EXERCISE DETAILS ::
In the listing below, find each line that holds "will" and list it.

EXERCISE INPUTS ::

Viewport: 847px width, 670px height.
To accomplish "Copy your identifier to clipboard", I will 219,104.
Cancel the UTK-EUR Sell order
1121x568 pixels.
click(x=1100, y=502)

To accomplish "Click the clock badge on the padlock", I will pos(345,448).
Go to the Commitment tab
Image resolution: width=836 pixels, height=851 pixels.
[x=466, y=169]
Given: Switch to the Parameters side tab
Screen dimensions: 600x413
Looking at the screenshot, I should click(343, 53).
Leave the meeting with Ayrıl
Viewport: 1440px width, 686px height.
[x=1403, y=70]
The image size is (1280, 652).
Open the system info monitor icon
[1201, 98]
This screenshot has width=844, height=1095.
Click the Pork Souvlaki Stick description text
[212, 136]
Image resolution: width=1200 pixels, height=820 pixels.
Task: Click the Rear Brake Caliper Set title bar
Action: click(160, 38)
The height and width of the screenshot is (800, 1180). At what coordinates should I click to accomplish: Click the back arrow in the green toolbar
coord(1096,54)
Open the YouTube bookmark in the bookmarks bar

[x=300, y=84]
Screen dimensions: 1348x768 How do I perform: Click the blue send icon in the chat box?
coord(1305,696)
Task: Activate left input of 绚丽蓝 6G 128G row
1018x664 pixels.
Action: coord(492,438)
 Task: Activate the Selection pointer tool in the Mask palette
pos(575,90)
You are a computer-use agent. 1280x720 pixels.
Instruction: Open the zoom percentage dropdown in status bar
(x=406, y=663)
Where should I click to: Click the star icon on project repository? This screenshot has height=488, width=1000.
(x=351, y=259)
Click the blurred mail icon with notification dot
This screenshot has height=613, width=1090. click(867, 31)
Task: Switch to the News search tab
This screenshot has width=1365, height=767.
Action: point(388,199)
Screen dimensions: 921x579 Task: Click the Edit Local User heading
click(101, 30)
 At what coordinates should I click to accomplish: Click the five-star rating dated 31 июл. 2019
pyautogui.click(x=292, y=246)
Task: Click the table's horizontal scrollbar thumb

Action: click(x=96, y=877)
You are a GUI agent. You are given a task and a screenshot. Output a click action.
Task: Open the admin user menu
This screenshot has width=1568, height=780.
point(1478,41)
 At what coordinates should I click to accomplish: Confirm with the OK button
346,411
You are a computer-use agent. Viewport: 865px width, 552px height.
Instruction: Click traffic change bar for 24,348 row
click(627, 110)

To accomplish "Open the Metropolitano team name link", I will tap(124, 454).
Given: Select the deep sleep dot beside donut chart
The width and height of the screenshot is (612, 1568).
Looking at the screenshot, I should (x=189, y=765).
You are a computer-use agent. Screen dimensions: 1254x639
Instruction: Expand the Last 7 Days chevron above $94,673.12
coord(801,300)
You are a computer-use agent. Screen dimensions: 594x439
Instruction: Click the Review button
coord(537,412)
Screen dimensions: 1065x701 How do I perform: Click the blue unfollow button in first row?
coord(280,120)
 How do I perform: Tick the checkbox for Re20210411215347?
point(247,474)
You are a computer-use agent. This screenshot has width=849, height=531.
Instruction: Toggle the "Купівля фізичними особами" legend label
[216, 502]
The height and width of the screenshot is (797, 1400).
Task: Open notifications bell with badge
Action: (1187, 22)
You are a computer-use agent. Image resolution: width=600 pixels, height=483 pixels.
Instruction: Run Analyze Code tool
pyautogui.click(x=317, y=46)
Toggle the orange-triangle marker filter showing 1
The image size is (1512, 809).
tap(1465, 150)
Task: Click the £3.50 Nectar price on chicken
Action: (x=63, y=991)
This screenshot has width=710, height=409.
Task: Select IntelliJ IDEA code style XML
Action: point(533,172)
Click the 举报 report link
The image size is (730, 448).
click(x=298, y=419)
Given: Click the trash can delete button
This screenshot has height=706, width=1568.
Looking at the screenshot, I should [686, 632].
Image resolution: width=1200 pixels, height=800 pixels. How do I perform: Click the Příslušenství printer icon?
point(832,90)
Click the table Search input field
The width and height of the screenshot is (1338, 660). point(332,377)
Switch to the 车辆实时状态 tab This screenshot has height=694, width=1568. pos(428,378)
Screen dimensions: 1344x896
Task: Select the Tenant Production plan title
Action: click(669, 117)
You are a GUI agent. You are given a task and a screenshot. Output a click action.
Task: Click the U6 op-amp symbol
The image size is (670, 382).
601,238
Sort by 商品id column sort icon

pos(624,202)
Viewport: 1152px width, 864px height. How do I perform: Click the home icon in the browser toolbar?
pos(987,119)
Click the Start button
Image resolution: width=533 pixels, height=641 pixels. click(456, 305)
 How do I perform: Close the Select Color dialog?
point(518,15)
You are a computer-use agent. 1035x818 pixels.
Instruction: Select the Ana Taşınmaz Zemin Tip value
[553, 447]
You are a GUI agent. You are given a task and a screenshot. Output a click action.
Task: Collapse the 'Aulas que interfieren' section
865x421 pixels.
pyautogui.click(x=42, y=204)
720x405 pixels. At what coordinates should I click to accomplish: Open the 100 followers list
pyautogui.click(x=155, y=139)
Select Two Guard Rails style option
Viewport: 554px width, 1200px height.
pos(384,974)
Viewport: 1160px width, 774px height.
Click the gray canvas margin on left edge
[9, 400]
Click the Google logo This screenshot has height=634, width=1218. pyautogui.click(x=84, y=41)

EXERCISE SOLUTION ::
To accomplish "Copy your identifier to clipboard", I will 219,104.
To accomplish "Click the clock badge on the padlock", I will pos(345,448).
To accomplish "Open the Metropolitano team name link", I will tap(124, 454).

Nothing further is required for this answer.